EXPECTED RESULT: Even though each transaction performs a check of Alice's net balance across her current and saving account to see if it is equal or greater than 50 to cover the 50 payment she is making, a problem occurs due to the write skew anomaly. This is because the balance check queries are not being causally tied into to the subsequent bank account updates. After both transactions complete, Alice is unintentionally left overdrawn. The output of running both transactions should be similar to the screenshot shown below, showing the overdrawn error message:

Bad Result

 Checking the state of the database account records using the Mongo Shell / Compass will also show that in totality, Alice is now overdrawn.
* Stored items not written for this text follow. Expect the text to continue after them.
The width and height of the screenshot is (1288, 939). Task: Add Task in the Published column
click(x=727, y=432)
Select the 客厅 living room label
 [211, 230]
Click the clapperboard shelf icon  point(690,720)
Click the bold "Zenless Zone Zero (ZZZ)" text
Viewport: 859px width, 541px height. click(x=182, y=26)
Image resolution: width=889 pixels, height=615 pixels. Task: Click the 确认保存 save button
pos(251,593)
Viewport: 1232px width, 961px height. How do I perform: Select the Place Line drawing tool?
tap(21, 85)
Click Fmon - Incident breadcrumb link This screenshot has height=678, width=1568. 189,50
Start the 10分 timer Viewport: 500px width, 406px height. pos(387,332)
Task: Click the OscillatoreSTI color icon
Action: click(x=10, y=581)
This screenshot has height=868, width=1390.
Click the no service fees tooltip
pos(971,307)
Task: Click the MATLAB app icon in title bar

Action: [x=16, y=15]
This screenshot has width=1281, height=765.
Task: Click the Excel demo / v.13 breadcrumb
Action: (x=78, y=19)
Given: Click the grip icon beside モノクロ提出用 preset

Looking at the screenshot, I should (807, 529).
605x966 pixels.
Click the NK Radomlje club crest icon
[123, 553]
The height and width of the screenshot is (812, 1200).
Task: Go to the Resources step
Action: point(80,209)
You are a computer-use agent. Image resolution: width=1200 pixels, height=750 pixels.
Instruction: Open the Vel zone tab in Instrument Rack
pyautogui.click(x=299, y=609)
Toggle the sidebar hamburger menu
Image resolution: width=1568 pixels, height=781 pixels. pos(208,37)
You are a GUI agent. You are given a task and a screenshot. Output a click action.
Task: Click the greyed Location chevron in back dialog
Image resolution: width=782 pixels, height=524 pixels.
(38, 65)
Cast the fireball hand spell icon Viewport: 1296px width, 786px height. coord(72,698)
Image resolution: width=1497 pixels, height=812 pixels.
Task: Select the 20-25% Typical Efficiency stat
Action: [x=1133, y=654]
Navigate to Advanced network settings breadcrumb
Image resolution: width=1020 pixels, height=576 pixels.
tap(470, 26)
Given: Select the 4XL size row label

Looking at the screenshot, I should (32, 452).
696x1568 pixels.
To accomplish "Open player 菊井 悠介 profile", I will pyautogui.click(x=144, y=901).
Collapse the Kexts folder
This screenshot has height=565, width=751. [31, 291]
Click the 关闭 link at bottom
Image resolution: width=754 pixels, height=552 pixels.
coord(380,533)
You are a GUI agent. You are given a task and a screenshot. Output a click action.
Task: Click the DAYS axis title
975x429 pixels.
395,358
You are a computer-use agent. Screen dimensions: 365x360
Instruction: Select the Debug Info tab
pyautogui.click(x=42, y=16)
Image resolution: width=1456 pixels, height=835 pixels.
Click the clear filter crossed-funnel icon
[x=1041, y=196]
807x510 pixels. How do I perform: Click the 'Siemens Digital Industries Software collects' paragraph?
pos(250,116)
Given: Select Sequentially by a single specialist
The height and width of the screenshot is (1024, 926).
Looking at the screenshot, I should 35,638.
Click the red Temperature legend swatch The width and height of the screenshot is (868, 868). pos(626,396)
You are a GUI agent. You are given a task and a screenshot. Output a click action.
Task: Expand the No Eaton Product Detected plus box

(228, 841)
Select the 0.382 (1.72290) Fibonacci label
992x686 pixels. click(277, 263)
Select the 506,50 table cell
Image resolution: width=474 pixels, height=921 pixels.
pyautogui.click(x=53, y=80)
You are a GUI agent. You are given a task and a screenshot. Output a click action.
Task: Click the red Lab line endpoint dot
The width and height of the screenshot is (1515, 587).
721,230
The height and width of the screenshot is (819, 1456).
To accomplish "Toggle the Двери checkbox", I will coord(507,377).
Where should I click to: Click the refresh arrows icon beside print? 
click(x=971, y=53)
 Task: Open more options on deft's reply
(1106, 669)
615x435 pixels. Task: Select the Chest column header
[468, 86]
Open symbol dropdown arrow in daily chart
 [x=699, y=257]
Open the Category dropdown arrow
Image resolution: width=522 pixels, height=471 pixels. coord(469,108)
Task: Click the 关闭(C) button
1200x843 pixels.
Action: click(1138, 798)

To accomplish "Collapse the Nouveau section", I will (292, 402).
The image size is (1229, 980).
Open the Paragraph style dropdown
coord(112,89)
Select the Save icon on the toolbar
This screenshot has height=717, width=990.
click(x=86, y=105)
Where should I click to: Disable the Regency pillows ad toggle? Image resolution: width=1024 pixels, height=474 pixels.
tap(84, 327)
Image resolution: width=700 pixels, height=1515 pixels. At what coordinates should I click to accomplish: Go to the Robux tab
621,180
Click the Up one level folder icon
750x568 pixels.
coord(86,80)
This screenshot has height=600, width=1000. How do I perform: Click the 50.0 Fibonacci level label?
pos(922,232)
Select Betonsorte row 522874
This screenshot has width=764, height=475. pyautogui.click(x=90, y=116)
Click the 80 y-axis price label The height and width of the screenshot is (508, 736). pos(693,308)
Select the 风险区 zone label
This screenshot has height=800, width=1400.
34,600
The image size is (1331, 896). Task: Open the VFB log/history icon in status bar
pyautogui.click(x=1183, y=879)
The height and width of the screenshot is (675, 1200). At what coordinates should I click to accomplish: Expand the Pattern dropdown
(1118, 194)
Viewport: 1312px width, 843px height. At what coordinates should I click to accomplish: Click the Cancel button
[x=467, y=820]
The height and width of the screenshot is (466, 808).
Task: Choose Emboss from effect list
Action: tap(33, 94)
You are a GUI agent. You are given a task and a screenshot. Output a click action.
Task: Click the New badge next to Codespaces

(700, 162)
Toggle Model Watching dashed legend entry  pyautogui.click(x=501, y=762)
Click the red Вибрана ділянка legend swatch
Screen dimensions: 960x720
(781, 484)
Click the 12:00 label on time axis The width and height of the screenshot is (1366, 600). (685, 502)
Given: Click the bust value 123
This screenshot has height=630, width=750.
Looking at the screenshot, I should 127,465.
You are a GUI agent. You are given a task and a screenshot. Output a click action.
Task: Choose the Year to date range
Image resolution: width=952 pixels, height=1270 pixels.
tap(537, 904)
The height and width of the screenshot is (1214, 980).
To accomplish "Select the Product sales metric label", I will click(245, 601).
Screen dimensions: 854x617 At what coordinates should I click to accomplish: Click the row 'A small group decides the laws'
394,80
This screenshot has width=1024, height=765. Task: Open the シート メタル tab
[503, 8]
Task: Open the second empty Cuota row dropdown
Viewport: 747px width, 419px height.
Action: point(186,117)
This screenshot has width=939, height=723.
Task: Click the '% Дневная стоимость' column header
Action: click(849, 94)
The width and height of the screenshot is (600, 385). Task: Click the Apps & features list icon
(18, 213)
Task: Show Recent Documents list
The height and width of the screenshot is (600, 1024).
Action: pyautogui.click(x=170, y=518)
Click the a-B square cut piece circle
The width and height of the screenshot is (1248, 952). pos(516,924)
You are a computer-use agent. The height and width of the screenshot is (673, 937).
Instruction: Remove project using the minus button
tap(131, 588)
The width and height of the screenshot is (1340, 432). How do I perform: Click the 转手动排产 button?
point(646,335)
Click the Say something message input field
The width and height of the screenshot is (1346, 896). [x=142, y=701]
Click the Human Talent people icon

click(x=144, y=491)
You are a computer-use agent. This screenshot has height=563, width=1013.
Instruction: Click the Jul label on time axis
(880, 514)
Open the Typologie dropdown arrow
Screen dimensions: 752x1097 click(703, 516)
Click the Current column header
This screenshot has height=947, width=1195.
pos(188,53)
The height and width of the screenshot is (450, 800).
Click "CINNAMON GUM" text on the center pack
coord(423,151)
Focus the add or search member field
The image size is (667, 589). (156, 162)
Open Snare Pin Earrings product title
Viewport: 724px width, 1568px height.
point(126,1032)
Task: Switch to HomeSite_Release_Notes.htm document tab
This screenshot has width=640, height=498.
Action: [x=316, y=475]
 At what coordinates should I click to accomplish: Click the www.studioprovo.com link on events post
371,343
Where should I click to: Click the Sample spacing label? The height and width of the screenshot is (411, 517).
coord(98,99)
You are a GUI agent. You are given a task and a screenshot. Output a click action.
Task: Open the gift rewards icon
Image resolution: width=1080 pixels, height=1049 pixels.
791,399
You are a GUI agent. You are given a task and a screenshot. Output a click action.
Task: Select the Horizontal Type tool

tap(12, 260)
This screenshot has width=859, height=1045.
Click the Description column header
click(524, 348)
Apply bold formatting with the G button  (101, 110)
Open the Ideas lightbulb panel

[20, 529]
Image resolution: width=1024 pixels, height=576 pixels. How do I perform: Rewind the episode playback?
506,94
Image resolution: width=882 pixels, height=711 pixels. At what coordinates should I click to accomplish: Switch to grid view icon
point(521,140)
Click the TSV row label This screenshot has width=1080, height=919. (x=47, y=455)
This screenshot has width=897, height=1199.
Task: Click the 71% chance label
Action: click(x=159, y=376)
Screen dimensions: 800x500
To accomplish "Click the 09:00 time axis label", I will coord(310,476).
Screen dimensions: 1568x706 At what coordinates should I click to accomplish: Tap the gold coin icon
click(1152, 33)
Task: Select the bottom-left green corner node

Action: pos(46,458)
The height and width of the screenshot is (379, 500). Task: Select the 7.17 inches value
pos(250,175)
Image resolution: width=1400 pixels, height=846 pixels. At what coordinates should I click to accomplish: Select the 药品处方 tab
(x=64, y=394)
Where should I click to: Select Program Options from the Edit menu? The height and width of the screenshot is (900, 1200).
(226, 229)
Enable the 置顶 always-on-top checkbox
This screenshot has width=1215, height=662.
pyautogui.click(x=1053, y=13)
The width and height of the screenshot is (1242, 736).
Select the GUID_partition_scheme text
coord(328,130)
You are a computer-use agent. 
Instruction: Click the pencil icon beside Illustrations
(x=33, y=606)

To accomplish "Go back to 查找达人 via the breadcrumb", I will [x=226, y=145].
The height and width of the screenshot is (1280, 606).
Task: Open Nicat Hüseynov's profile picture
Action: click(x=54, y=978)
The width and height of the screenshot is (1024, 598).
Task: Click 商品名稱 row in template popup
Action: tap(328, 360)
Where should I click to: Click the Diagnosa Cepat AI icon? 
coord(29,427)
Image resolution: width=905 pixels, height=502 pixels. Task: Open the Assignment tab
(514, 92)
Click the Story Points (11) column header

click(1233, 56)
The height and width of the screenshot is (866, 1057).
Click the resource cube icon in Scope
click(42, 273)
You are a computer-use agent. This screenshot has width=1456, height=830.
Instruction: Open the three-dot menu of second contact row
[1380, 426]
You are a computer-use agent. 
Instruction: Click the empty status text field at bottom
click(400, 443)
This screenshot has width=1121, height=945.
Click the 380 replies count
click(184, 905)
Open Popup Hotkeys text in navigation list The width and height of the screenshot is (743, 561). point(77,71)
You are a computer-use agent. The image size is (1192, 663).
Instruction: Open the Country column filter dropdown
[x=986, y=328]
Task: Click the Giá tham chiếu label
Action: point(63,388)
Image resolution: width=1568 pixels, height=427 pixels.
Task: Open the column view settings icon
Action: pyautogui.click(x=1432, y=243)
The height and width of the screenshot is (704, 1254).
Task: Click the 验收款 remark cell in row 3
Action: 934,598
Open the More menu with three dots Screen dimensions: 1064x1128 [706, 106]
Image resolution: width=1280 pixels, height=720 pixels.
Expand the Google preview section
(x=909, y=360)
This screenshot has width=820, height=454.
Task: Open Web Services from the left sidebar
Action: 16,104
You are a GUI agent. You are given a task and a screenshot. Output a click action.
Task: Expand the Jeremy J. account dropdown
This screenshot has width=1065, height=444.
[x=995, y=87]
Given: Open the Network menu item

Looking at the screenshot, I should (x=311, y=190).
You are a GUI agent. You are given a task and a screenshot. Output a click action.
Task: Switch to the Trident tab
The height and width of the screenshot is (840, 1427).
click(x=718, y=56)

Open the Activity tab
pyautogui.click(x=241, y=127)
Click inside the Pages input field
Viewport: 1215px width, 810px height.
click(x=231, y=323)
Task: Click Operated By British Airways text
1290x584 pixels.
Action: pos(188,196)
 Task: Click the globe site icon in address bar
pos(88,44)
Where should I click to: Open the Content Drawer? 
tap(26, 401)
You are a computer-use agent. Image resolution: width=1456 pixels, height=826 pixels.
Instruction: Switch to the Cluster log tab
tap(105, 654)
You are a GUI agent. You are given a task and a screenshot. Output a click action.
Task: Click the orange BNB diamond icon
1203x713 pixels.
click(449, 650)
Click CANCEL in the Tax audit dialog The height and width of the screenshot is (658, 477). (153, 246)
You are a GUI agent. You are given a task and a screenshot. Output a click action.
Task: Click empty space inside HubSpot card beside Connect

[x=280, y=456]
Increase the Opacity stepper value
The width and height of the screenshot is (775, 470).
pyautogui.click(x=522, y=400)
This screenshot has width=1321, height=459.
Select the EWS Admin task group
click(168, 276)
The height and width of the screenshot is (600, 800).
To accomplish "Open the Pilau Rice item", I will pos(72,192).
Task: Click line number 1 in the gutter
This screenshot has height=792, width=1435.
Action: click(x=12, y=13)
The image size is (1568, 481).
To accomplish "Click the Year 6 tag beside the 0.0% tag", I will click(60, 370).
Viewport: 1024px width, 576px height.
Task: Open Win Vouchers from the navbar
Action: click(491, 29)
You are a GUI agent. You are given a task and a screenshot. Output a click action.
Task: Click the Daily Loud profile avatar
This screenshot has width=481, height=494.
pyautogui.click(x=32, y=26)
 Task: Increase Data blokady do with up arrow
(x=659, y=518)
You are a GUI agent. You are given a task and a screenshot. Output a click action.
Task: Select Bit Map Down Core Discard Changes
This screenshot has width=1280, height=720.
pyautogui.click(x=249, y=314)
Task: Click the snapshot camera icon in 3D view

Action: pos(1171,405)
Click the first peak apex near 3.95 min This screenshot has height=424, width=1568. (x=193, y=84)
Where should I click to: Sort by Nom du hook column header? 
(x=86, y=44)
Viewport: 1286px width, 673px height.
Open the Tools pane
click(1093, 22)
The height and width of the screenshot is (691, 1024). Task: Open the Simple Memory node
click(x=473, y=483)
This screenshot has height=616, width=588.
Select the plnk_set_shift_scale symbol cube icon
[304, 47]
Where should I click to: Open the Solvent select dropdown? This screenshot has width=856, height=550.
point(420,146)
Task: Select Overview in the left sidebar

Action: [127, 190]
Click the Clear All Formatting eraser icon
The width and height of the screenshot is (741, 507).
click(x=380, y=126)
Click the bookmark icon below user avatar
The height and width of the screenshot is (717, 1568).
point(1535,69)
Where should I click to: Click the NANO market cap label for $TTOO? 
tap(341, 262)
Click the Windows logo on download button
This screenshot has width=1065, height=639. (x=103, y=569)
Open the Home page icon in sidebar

Avoiding The Write Skew Anomaly

  1. Re-run the database initialisation bash script to reset all the bank account data to the original state again. For example (change the URL first):
./initdb.sh 'mongodb://localhost:27017,localhost:27027,localhost:27037/?replicaSet=TestRS'
  1. In terminal 1, run the first instance of Python application again, now with an additional argument flag DO_CONFLICT_CHECK to indicate that the application should attempt to block any other transactions that are attempting to read the same account records it reads before it executes the update parts of the transaction. For example (change the URL first):
./make-payment.py -u 'mongodb://localhost:27017,localhost:27027,localhost:27037/?replicaSet=TestRS' -a CURRENT -b DO_CONFLICT_CHECK
  1. Again, very quickly in terminal 2, run the second instance of the Python application also with the additional flag DO_CONFLICT_CHECK. For example (change the URL first):
./make-payment.py -u 'mongodb://localhost:27017,localhost:27027,localhost:27037/?replicaSet=TestRS' -a SAVINGS -b DO_CONFLICT_CHECK

EXPECTED RESULT: This time the outcome is that only one of the two Payments is correctly allowed to complete, thus leaving Alice with a net positive balance across her two accounts. The second of the two transactions will be blocked by the first transaction, correctly resulting in a transaction conflict being detected. As a result, the second transaction is rightly rolled back. The output of running both transactions should be similar to the screenshot shown below:

Good Result

 Checking the state of the database account records using the Mongo Shell / Compass will show that the desired final state of all four bank accounts has been achieved and neither Alice nor Bob are net overdrawn.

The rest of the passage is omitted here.